Wednesday, January 03, 2007

New year, new semester

After being with only limited internet access for the past month, I figured I would write a quick entry about various entries that have been accumulating over the past couple of weeks.

In no particular order:

1. The Good Shepherd: I saw this over my break - it's about 2 hours and 40 minutes long, not counting previews. I wouldn't say this is worth seeing in the theater since it isn't a very action intense movie (as opposed to Die Hard Part IV: Live Free or Die Hard may be), but it is a good movie that I probably would not have sat through otherwise. It is very confusing in parts though and if you blink, you may lose the timeline. Moral of the movie: When you work in espionage, trust is a concept you learn to live without.

2. New Years: For whatever reason, I was watching the ball drop on tv at a bar for New Years 2007. Unlike Tara Reid, who apparently never played hide and seek to learn how to count backwards, Fox simply made the countdown disappear with 20 seconds left. Luckily the DJ kept the countdown going. I woke up alone on New Years Day, so that gives you an idea of how well my New Years night went.

3. Mad Cow Disease: As liberal as Boston Legal is, and as much as I can only watch it for the jokes and witty dialog rather than the blatantly left spin it spews out, it did pose an interesting question that I spent five minutes researching. Could alzheimer's disease and mad cow disease have something in common?

Boston Legal attempts to conflate the two into the same disease, which did appear to have some non-scientific backing, but a look into various science websites suggests only that the affliction caused by each could be treated by similar methods. See Mad cow, Alzheimer's proteins are similar - study. Part of me thinks there may be two separate strains of mad cow, one acting very quickly as evidenced by the cases in Britain and North America and perhaps another is much more silent.

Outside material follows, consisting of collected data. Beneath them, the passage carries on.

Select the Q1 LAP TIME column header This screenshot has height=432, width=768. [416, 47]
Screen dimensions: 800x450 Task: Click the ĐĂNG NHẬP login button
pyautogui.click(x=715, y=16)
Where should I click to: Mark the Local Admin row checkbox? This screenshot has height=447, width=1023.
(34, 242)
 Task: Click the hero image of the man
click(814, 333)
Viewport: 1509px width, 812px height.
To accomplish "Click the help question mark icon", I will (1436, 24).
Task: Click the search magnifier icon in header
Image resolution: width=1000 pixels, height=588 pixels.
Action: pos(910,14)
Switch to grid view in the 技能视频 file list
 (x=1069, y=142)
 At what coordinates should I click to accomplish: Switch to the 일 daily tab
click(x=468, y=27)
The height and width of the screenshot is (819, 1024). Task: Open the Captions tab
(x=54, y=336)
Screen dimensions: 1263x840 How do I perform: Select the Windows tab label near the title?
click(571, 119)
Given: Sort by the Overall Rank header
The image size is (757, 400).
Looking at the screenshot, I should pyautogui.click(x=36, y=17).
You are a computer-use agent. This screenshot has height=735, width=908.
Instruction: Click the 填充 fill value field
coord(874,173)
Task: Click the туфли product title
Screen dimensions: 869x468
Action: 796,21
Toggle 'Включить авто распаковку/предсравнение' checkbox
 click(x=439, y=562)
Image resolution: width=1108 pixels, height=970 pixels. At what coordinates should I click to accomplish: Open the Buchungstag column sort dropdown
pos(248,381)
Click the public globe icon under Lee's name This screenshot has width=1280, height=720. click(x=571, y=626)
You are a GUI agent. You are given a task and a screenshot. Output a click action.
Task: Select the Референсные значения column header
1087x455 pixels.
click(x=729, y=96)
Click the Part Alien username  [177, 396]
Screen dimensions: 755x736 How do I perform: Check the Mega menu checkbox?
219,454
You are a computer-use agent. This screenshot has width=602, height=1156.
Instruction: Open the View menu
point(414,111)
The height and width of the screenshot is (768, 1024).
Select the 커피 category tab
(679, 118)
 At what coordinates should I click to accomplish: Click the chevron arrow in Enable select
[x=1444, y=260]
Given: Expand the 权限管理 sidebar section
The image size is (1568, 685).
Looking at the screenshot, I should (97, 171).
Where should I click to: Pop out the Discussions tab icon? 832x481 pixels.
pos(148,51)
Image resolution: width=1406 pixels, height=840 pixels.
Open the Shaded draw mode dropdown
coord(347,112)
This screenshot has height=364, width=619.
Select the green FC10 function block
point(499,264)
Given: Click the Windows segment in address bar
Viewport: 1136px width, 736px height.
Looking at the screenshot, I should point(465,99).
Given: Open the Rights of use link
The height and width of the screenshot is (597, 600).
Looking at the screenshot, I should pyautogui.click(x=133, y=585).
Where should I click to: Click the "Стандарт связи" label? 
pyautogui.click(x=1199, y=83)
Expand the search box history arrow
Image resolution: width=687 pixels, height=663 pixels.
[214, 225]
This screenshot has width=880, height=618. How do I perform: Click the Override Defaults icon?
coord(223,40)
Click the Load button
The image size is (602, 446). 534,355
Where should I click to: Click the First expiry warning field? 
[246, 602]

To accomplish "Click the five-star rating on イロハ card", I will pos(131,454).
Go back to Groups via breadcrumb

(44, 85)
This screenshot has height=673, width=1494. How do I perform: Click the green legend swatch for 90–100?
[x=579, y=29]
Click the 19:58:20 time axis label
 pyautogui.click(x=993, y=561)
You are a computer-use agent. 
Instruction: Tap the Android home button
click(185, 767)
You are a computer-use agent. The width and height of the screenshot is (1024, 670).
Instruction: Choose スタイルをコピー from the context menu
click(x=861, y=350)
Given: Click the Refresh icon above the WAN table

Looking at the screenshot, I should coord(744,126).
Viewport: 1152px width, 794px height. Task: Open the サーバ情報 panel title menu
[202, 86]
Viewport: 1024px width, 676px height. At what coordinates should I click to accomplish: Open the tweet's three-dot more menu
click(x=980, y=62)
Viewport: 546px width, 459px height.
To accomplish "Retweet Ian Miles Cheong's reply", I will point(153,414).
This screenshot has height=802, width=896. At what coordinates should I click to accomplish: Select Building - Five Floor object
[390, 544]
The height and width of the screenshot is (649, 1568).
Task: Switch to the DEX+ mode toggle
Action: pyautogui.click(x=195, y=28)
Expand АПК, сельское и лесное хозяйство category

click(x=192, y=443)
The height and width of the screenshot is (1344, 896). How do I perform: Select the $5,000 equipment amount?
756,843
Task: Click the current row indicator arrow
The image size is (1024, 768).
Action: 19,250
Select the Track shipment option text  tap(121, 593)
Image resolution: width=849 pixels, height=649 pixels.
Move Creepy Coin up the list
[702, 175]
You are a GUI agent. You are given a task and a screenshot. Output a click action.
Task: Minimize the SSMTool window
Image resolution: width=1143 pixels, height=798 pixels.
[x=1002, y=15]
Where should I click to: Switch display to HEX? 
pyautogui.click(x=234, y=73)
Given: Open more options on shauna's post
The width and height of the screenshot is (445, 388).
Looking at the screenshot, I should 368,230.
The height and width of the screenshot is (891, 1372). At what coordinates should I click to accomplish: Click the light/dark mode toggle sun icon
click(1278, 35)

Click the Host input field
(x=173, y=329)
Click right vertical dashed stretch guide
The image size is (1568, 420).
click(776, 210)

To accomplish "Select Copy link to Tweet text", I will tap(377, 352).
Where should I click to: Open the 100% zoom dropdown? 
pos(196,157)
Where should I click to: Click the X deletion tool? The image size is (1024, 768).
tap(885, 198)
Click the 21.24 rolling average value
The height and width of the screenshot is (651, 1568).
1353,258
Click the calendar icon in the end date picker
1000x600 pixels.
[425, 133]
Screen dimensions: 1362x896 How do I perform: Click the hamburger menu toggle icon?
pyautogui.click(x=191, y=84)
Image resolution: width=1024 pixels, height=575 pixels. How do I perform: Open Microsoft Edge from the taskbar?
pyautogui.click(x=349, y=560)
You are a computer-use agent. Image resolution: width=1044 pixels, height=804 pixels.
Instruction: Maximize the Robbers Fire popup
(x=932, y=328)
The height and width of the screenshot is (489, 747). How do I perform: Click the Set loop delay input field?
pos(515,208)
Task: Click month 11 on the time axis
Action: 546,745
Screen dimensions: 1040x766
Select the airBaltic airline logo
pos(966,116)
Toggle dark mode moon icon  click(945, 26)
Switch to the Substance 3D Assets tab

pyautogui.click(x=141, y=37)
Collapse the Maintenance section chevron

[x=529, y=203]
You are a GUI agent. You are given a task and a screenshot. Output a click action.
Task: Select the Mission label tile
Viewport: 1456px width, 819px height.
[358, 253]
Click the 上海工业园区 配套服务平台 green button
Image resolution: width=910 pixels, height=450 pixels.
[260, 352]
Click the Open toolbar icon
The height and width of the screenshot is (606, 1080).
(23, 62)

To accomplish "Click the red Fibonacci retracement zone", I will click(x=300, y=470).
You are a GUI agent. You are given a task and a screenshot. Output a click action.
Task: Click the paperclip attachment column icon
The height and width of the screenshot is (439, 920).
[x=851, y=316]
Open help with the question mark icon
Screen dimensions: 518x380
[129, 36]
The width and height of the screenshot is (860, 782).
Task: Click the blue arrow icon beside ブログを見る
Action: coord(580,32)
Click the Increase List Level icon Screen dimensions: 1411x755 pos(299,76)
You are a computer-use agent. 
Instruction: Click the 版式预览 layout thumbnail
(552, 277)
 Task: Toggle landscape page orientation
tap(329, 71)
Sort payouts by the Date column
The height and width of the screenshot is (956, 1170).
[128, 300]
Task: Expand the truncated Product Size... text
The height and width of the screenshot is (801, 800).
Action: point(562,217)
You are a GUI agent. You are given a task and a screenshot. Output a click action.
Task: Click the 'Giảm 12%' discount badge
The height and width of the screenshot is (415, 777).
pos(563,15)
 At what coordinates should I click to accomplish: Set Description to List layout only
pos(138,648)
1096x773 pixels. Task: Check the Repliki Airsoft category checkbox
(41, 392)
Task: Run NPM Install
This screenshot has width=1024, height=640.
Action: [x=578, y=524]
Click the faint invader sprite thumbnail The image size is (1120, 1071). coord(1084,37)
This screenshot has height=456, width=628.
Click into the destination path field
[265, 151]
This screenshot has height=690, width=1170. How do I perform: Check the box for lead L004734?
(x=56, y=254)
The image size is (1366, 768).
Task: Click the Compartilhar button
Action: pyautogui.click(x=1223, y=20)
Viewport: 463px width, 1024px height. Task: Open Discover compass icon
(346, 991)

My scientific background or lack thereof, however, leads me to conclude that nobody is really sure and maybe the vegetarians have it right after all. Of course, you can't eat fish because of mercury and chicken because of the bird flu, so what can you do. I'll stick to my grill.

4. I've begun to waste some time on this Yahoo Answers thing. Although I welcome any forum that allows people to help each other out, there are many more bad questions that beg for a sarcastic response than good ones that would prove this site useful. When you post questions, it shows you other questions that may (and usually do) answer your question. Maybe if these questions were linked a little better to each other, or people would apply various search engines prior to turning to the Answers forum to get some free advice, or scroll down a little more, this site could develop into something much more of a resource. At the very least, it would be easier to separate the wheat from the chaff.

5. Let's go ahead and merge XM and Sirius. Whether it turns into a monopoly is an issue to test once everybody buys into the system or when it becomes so integrated into the society that price collusion or costs generally require government intervention. After all, comcast is still pretty much the dominant cable provider and nobody's stepped in to break them up yet. If they have survived this long, why have two satellite radios when one can perhaps make the concept work?

6. My dentist recently found and plugged a cavity. I feel like I let my mouth down.

7. Facebook is better than MySpace. I have looked at both and can state this to a reasonable certainty.

That's it. I'm sure there's more, but I have to enjoy the remains of my vacation.